I just purchased a 1971 cougar with an omc sterndrive, I believe the engine is a 225 buick v6. The guy I bought it from said it started up when he ran gas through the carb. When I got the boat home I hooked it up to the water hose and started supplying water to it. I found water coming out of the side of the engine block. It looked like a drain so I screwed the bolt down and stopped the engine from spewing water. I tried to start it and it turned over and turned over and seemed like just one cylinder hit lik once out of about twenty tries. I took the carb off and found a lot of rust insinde the intake manifold and carb. I'm going to clean the carb out, do you guys recommend doing a rebuild? I have done a lot of outboards but this will be my first inboard. I'm a little nervous, I would like to find a shop manual for it but am having trouble finding one. I took the valve covers off and it seems like there is a lot of oil in there with a little bit of rust but for the most part looks ok. I guess it kind of depends on how the pistons look when I get to them. I pulled the dip stick out and the oil seems to resemble black pancake syrup. If anyone could help me I would GREATLY appreciate it!

Thanks,

Jason
 
I would start by having a very good look at the outdrive.------The electric shift units are not very popular.---------------The lower part of the drive is very well built.-The upper gear box and the ball gears can be a money gobbler.---------------It would be a shame if you spend time and money on the engine only to find that the drive is bad.-It can cost huge money to repair that depending on where you are.
 
I would start by having a very good look at the outdrive.------The electric shift units are not very popular.---------------The lower part of the drive is very well built.-The upper gear box and the ball gears can be a money gobbler.---------------It would be a shame if you spend time and money on the engine only to find that the drive is bad.-It can cost huge money to repair that depending on where you are.

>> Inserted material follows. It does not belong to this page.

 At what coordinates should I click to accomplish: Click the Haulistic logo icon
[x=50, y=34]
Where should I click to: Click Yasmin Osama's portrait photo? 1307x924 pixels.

The man I bought it from told me he ran gas through the carb and it shifted into forward and reverse but I don't know... i'm getting nervous. I just ran gas through the carb and it seemed like one cylinder wanted to hit right but the rest didnt. Does anyone know the sequence from the distributor that the plugs should be hooked up? The plugs are getting great spark... but i dont think they are in the correct sequence. I want to get it running and sell it and possibly transfer a 302 fuel injected engine in and be easy on the sterndrive.
 
I have the a 70 omc 225 and I can look at the order and get it to u tomorrow. Let me know if u need parts mine has a cracked block and I'm trying to get rid of it.9
 
do you guys recommend doing a rebuild?
an honest mechanic doesn't fix a "no start" by rebuilding the engine, so no...not a recommendation yet... the worst thing you can do is start tearing parts off. .

You need to evaluate what you have. Get that mucky oil out best you can, change filter and put in new oil, pull spark plugs and turn the engine over to see if water shoots out of the cylinders. Compression test the engine.

Factory OMC Shop manuals are available new from Ken Cook publications http://www.outboardbooks.com/
 
turn over as in try to start? why should water shoot out?
yes, and water should NOT shoot out.

if it does, it indicates failed exhaust manifolds, risers, riser gaskets, cylinder heads, head gaskets, intake, or block and you'll know you have something that probably isn't rebuildable if water has sat in the cylinders.. the rust damage will generally be too severe

water also would explain why it won't start (hydrolocking and wetting spark plugs)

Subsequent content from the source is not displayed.